Halbuki, toplumca bilinen bir şey var: “Layiklik: Din ile devlet işlerinin ayrılmasıdır.” Ve bunun böyle olması gerektir. O halde “Layikliği istemezük;” demek neden? politikacıların bizim en hassas varlığımızla, vicdanımızla oynamasını, bizi; bu arıklığımı zan (zaafımızdan) faydalanarak sömürmelerini istemek neden?... Neden hür yaşamak varken tutsaklığı istiyoruz? Eloğlu ay’a füze göndermekte yarışırken, bizim bu soruları tartışmamızın en önemli sebebi devrimleri anlıyamamamız değil midir?

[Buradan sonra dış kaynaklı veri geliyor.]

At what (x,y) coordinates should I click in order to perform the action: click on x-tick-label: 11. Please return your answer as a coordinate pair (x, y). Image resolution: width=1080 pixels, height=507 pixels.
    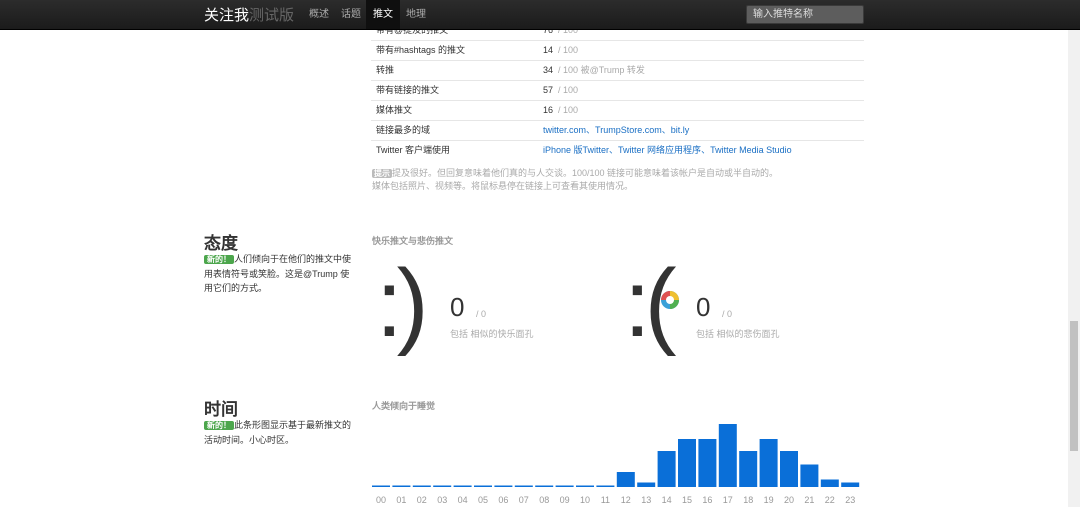
    Looking at the image, I should click on (606, 500).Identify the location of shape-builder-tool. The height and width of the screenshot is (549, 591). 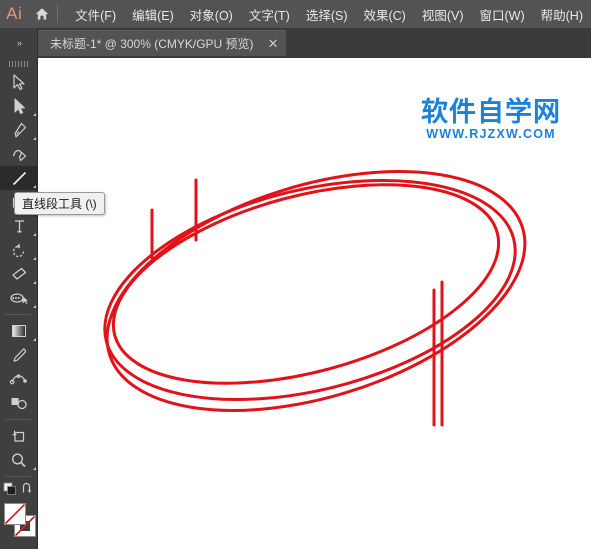
(19, 403).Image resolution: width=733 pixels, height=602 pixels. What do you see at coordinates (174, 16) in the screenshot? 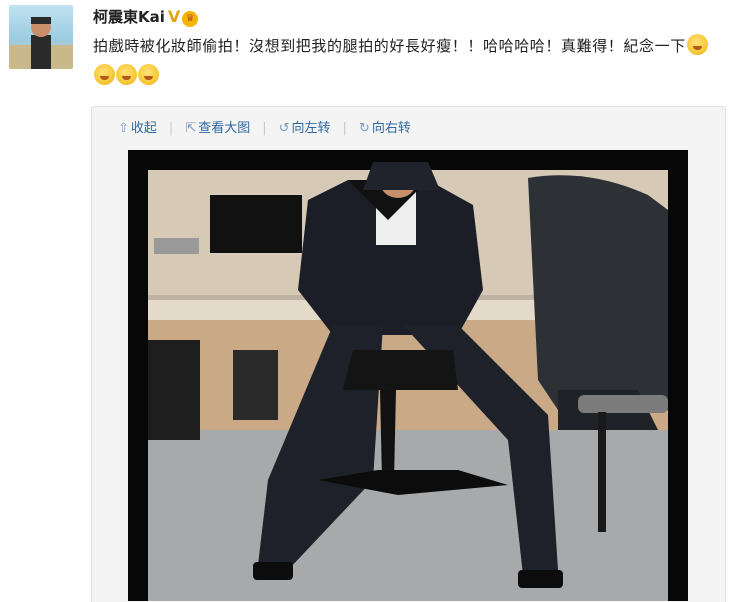
I see `verified-badge-icon: V` at bounding box center [174, 16].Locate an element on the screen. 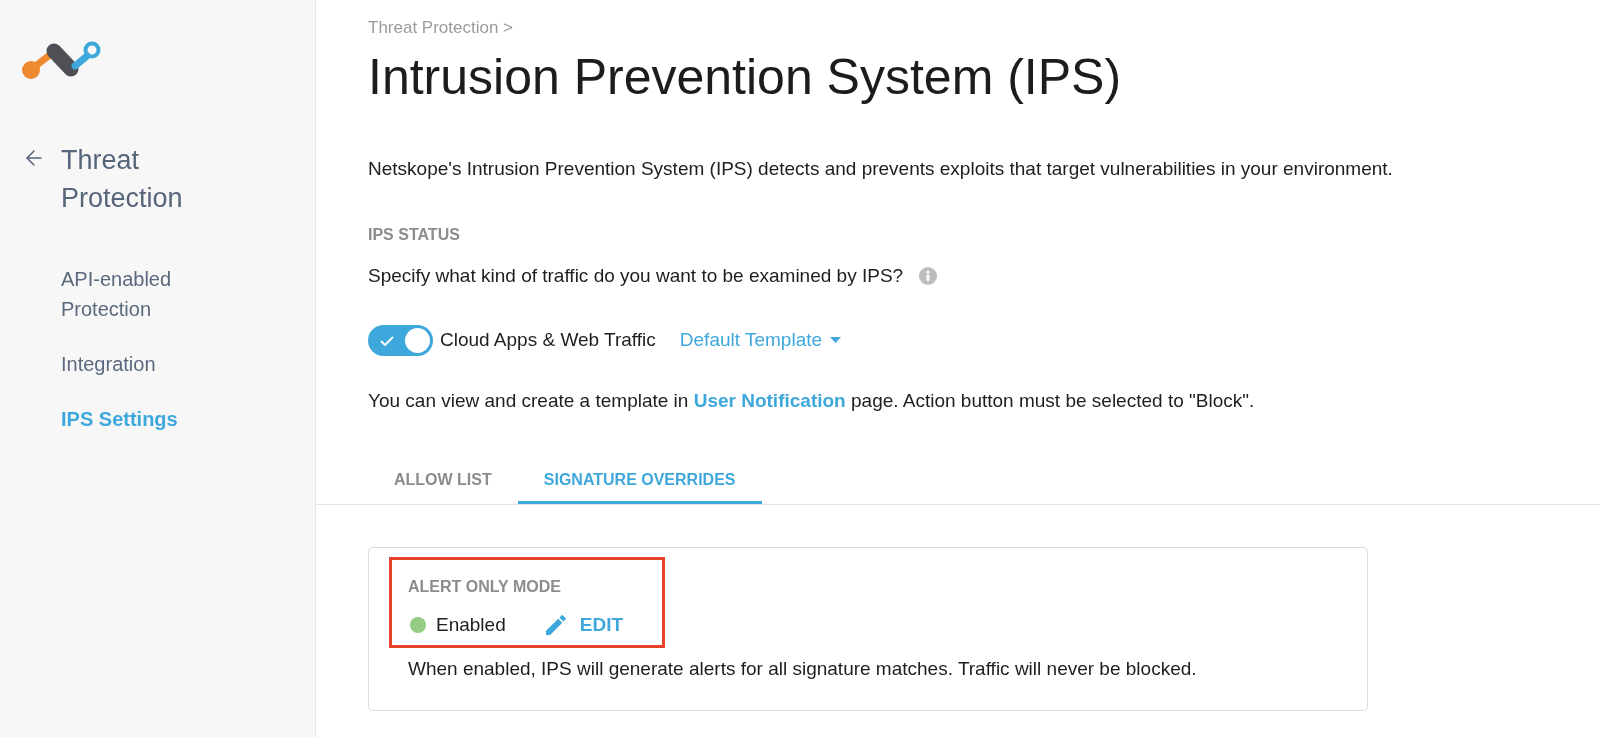 This screenshot has height=737, width=1600. status-label: Enabled is located at coordinates (471, 624).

Üzülerek söylemek gerekir ki, toplumca çok cahiliz. Okuma yazma seviyesi yüzde 30’u geçmiyen - Gazeteyi heceliyerek okuyanlar bu orana dahil! - bir ulusuz. Toplumun çoğuna ak’a kara, karaya ak dedirtmek mümkün! O halde atacağımız her adımı dikkatle, ön sezi ile atmağa, sonucunu düşünmeğe mecburuz.

Devrim düşmanlarıyle, savaşmak onları - kendilerinin metodlarıyla değil - ilmin ışığı altında aydınlatmak aydınlarımıza düşen ilk ve en önemli ödevdir. Ama ruhu uyumuşların bana heciliğin karanlıklarına yuvarlanmışların değil, gerçek manasile devrimleri benimsemiş, millet ve insanlık yoluna hizmet etmenin mana ve önemini bilmiş kişilerin en önemli işidir bu.